=== Estratto del documento ===
Non all’indifferenza. «Vivendo le beatitudini non si rimane più avidi di beni materiali, di relazioni affrettate, di esperienze superficiali; si trova in Dio la pace, la sicurezza, la felicità; si intuisce che il significato della propria esistenza si sporge al di là delle realtà terrene; si è ricondotti all’essenziale, alle poche cose che contano davvero. Quando avviene questo incontro con il Signore non rimane più spazio in noi per l’indifferenza: ci lasciamo toccare e coinvolgere da quello che accade, fino a divenire partecipi delle gioie e delle sofferenze degli altri». Lo ha sottolineato l’arcivescovo Ivan Maffeis durante l’omelia della celebrazione eucaristica per la XXXI Giornata Mondiale del Malato, domenica pomeriggio 12 febbraio, nella chiesa parrocchiale di Santa Lucia in Perugia, alla presenza di numerosi fedeli tra diversamente abili e loro familiari, volontari della Caritas-Associazione Perugina di Volontariato, Croce Rossa, UNITALSI ed operatori socio-sanitari; celebrazione promossa dall’equipe della Pastorale diocesana della Salute e trasmessa in diretta da Umbria Radio InBlu.
A “Villa Nazarena”. L’arcivescovo Maffeis, che si è intrattenuto lungamente dopo la messa con il “protagonisti” della Giornata del Malato dedicata al tema “Abbi cura di lui” (Lc 10,35), tratto dal passo evangelico della parabola del buon samaritano, lunedì 13 febbraio (ore 15.30), farà visita a una delle realtà diocesane dove si mette in pratica quotidianamente l’esortazione umana e cristiana del prendersi cura del prossimo sofferente nel corpo e nello spirito, “Villa Nazarena” in località Pozzuolo Umbro di Castiglione del Lago. È animata e gestita da oltre 65 anni dalle suore della Congregazione della Sacra Famiglia di Spoleto che assistono una trentina di donne giovani e adulte diversamente abili. Con loro e con quanti le assisto amorevolmente e con professionalità, monsignor Maffeis celebrerà l’Eucaristia, ricordando, come ha fatto nella chiesa di Santa Lucia di Perugia, che «nonostante la fragilità, la vulnerabilità e malattia facciano parte della nostra esperienze umana, non siamo mai pronti per affrontarle: anzi, come ricorda il Papa, la malattia può diventare disumana se è vissuta nell’isolamento e nell’abbandono da parte degli altri o nella chiusura che ci imponiamo per non essere loro di peso».
Un mondo più fraterno. «Ecco perché è così importante, anche riguardo alla malattia – ha evidenziato l’arcivescovo concludendo l’omelia –, che la Chiesa non venga meno alla sua missione, che si esprime nell’esercizio della cura, della vicinanza e della compassione. A far la differenza a volte basta poco ed è un poco alla portata di tutti: quell’attimo di attenzione, di ascolto, quel sapersi ricordati dalla preghiera degli altri cambia le cose, elimina la condizione di solitudine, genera un mondo più fraterno».

=== Compito da svolgere 1 ===
Secondo l'omelia riportata nell'estratto, di quali cose non si rimane più avidi vivendo le beatitudini? Elencale tutte.
=== Compito da svolgere 2 ===
Stabilisci se ciascuna di queste affermazioni concorda con l'estratto, rispondendo sì o no e citando le parole decisive: (a) la celebrazione del 12 febbraio si è tenuta nella chiesa di Santa Lucia a Perugia; (b) la visita a "Villa Nazarena" è prevista per domenica 12 febbraio; (c) "Villa Nazarena" è gestita dalle suore della Congregazione della Sacra Famiglia di Spoleto.

=== Dati da esaminare ===

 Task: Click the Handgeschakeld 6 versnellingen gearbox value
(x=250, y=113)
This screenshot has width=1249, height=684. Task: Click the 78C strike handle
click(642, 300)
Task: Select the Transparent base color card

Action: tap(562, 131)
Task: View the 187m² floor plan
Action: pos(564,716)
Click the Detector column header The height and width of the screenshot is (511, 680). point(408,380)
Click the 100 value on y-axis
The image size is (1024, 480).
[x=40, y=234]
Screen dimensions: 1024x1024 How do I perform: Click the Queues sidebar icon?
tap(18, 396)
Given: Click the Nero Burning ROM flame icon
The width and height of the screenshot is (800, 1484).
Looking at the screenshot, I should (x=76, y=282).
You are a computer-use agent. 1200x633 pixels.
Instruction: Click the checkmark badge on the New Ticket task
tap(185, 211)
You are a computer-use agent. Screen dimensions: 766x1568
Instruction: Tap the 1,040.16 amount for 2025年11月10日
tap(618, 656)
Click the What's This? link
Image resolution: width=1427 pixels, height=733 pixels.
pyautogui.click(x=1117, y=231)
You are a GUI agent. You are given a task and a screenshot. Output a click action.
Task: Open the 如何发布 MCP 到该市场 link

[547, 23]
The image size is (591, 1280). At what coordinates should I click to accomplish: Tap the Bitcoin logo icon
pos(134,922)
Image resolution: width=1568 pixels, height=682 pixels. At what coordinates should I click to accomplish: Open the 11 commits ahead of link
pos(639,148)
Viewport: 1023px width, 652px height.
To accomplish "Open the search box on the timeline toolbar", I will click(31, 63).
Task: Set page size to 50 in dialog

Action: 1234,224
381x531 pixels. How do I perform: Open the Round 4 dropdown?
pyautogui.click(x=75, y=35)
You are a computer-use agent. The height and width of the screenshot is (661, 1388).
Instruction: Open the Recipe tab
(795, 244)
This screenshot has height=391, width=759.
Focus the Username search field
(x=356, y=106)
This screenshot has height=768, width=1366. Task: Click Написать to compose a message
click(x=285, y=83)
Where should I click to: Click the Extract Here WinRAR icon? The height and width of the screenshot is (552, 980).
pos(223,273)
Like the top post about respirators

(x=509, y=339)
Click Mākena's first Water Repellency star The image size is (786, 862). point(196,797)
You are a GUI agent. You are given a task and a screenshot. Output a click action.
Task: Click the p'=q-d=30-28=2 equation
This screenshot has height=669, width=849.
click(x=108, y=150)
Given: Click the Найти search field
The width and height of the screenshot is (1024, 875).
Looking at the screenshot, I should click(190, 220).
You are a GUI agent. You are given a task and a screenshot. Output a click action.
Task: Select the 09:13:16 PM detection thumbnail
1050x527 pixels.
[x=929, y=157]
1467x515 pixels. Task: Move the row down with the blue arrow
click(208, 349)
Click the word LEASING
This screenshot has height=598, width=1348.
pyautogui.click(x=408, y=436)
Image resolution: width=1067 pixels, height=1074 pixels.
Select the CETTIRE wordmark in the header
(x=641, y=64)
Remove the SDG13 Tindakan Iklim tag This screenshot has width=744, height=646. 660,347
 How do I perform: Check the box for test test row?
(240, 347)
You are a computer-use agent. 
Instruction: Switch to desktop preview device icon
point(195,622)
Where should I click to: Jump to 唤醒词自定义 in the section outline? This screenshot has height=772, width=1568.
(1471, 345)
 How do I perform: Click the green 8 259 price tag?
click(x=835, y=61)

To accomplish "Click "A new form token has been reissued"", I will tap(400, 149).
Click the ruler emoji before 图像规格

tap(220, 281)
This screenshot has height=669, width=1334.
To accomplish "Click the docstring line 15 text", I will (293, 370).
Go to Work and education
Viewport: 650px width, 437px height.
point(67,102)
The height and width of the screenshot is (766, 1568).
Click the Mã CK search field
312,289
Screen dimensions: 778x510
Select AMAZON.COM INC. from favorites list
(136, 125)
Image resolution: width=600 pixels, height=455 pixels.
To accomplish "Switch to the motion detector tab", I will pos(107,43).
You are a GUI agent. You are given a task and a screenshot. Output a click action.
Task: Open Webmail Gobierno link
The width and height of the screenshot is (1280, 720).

=== Spazio per rispondere 1 ===
Beni materiali; relazioni affrettate; esperienze superficiali.

=== Spazio per rispondere 2 ===
(a) Sì: "nella chiesa parrocchiale di Santa Lucia in Perugia".
(b) No: "lunedì 13 febbraio (ore 15.30), farà visita".
(c) Sì: "È animata e gestita da oltre 65 anni dalle suore della Congregazione della Sacra Famiglia di Spoleto".